両給付金の申請締め切りは2021年1月15日となっている。給付金や資金繰り支援は兆単位で予算措置しており、財務省によると20年8月末時点の当初予算と補正予算を含めた中小企業対策費は、約23兆4877億円に上る。18年度など例年の30倍超の予算額で、リーマン・ショック後の09年度の約3兆円、東日本大震災のあった11年度の約2兆5000億円をはるかに上回る。
予算措置のほか、新型コロナにより立場の弱い中小企業に取引条件などのしわ寄せが向かうことを懸念してコロナ禍でも進めたのが、「パートナーシップ構築宣言」の導入だ。政府が20年度下期の取引条件が固まる8月に向け策定を目指していたが、9月17日時点の賛同企業は420社。
パートナーシップ構築宣言は、大企業と中小企業の共存共栄の関係を目指し、企業の代表者名で宣言する。ひな型を元に各社が宣言を作成し、「下請代金は現金で払う。手形は発行しない」「20日締め、翌月10日に現金振り込み」と明記する企業も出ている。宣言を行った企業への優遇策として「ものづくり・商業・サービス生産性向上促進補助金(ビジネスモデル構築型)」の加点措置を受けられるようにした。中小企業庁は引き続き宣言を促していく。

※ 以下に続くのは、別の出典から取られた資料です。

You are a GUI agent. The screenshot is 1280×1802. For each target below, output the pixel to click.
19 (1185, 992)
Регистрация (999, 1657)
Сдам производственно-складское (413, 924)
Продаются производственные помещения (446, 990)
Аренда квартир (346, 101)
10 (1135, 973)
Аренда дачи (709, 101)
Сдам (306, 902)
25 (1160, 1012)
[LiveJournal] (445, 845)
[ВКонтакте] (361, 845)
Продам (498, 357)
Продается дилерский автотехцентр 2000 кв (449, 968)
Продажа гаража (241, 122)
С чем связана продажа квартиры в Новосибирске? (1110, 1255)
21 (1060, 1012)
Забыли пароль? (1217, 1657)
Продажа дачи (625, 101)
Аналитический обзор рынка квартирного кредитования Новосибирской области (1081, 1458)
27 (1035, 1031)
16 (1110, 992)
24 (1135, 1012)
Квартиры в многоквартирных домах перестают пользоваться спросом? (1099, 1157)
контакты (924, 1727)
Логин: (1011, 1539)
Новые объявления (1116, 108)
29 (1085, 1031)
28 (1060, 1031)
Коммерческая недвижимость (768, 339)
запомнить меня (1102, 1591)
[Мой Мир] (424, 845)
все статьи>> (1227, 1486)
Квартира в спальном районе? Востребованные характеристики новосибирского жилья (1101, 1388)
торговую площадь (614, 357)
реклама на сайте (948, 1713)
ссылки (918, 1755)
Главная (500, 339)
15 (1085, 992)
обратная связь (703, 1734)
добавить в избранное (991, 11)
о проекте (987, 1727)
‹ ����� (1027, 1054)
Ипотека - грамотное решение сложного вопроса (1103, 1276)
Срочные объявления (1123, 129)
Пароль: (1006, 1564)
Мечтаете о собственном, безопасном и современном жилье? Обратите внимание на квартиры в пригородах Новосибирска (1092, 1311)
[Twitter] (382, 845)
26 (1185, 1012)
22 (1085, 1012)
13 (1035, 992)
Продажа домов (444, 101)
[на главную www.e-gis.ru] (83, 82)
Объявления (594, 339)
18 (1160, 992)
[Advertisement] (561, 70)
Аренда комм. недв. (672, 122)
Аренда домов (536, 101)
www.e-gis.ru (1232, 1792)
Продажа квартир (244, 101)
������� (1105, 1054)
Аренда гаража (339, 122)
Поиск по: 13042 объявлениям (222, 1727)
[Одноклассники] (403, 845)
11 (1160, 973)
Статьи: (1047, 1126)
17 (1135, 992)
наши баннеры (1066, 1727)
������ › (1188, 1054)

また、新型コロナはデジタル化の遅れを浮き彫りにした。経済産業省はITツールの導入を最大450万円で補助する「IT導入補助金」を用意。これに加えて、9月には専門家がIT化を支援する「中小企業デジタル化応援隊事業」が始まった。
中小企業への直接補助ではなく、事務局がIT専門家に対して1時間当たり最大3500円(消費税込み)の謝金を支払う制度だ。中小企業の実費負担は1時間当たり最小500円(同)で済む。複数回の利用も可能で、簡便な手続きでIT化の第一歩を進められそうだ。